Data on locating visible targets:
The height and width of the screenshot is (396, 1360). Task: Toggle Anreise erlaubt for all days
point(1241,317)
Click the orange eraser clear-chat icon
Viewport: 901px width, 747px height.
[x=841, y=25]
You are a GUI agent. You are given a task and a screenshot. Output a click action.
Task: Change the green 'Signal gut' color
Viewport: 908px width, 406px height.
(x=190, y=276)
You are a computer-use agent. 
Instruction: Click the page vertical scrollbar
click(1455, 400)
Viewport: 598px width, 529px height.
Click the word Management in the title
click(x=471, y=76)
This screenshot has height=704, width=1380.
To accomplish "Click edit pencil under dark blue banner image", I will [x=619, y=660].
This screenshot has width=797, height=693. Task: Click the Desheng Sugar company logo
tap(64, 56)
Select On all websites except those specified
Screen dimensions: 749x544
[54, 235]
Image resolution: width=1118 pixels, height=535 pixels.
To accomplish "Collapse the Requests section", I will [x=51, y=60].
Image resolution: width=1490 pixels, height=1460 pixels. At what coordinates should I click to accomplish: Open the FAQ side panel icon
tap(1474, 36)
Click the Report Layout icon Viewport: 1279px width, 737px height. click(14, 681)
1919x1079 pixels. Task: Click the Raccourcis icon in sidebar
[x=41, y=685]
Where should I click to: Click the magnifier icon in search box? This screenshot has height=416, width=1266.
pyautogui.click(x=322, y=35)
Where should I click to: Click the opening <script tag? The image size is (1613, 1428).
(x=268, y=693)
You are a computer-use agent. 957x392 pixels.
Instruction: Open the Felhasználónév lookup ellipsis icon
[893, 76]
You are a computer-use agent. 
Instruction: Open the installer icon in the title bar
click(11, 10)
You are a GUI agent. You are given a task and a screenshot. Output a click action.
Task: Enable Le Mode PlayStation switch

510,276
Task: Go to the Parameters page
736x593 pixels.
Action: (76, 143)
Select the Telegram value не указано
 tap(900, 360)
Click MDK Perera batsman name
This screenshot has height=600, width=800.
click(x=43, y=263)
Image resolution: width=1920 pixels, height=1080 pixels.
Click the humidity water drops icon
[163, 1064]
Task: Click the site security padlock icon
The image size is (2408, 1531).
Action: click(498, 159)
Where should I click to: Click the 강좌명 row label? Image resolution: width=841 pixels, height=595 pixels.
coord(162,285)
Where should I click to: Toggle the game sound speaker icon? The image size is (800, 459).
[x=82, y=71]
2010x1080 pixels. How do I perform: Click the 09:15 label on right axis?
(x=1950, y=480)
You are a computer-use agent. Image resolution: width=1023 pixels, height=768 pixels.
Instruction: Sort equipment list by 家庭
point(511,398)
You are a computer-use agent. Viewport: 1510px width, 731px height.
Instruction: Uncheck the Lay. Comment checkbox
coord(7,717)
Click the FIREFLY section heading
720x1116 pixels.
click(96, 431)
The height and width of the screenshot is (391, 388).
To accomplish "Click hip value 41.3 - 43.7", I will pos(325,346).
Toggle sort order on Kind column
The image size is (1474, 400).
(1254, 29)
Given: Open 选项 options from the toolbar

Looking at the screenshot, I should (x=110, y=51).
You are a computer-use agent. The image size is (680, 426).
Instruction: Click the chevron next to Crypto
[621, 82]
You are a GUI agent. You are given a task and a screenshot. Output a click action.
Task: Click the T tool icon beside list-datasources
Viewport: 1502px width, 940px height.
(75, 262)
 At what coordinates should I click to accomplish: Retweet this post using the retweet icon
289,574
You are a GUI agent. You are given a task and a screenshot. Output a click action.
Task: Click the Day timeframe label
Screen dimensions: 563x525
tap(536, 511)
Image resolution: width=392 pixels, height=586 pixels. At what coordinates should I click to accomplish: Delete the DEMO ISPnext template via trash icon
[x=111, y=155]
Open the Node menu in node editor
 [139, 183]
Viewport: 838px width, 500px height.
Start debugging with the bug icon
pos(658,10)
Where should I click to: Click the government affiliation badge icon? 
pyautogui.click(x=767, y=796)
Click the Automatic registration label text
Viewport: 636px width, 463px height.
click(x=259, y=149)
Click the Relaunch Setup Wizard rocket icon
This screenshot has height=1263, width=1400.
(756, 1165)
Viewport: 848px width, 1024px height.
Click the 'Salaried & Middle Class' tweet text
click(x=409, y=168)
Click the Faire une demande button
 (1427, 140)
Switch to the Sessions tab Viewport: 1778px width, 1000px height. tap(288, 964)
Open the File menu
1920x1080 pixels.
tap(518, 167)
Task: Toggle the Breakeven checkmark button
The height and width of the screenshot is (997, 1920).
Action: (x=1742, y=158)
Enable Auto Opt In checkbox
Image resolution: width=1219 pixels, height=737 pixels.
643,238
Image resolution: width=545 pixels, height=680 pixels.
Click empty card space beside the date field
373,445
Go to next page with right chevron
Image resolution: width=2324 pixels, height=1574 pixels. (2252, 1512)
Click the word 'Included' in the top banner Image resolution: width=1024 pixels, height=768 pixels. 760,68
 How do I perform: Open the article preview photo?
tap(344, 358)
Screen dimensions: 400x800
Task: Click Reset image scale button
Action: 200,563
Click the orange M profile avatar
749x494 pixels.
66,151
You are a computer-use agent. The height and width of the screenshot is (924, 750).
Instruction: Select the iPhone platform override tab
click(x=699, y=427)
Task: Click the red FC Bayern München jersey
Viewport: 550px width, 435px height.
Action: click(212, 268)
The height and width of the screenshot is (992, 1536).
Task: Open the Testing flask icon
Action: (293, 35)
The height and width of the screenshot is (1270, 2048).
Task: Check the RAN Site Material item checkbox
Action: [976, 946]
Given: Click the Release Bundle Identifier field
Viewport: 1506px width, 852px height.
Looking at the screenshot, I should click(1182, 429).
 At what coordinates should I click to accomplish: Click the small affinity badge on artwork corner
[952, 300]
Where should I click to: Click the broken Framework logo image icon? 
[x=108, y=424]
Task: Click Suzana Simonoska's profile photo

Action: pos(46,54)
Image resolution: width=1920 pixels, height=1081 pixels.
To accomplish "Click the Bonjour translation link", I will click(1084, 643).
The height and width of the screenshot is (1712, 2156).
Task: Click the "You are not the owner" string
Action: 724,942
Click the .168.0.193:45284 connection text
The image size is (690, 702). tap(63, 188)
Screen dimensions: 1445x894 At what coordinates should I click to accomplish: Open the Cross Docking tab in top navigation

Given request: Reproduce the part that opens with the line containing "Select the Telegram value не указано" and closes with the line containing "point(511,398)", swapping "icon" for "symbol" and leaving everything else unchanged.

Final result:
Select the Telegram value не указано
 tap(900, 360)
Click MDK Perera batsman name
This screenshot has height=600, width=800.
click(x=43, y=263)
Image resolution: width=1920 pixels, height=1080 pixels.
Click the humidity water drops symbol
[163, 1064]
Task: Click the site security padlock symbol
The image size is (2408, 1531).
Action: click(498, 159)
Where should I click to: Click the 강좌명 row label? Image resolution: width=841 pixels, height=595 pixels.
coord(162,285)
Where should I click to: Toggle the game sound speaker symbol? The image size is (800, 459).
[x=82, y=71]
2010x1080 pixels. How do I perform: Click the 09:15 label on right axis?
(x=1950, y=480)
You are a computer-use agent. Image resolution: width=1023 pixels, height=768 pixels.
Instruction: Sort equipment list by 家庭
point(511,398)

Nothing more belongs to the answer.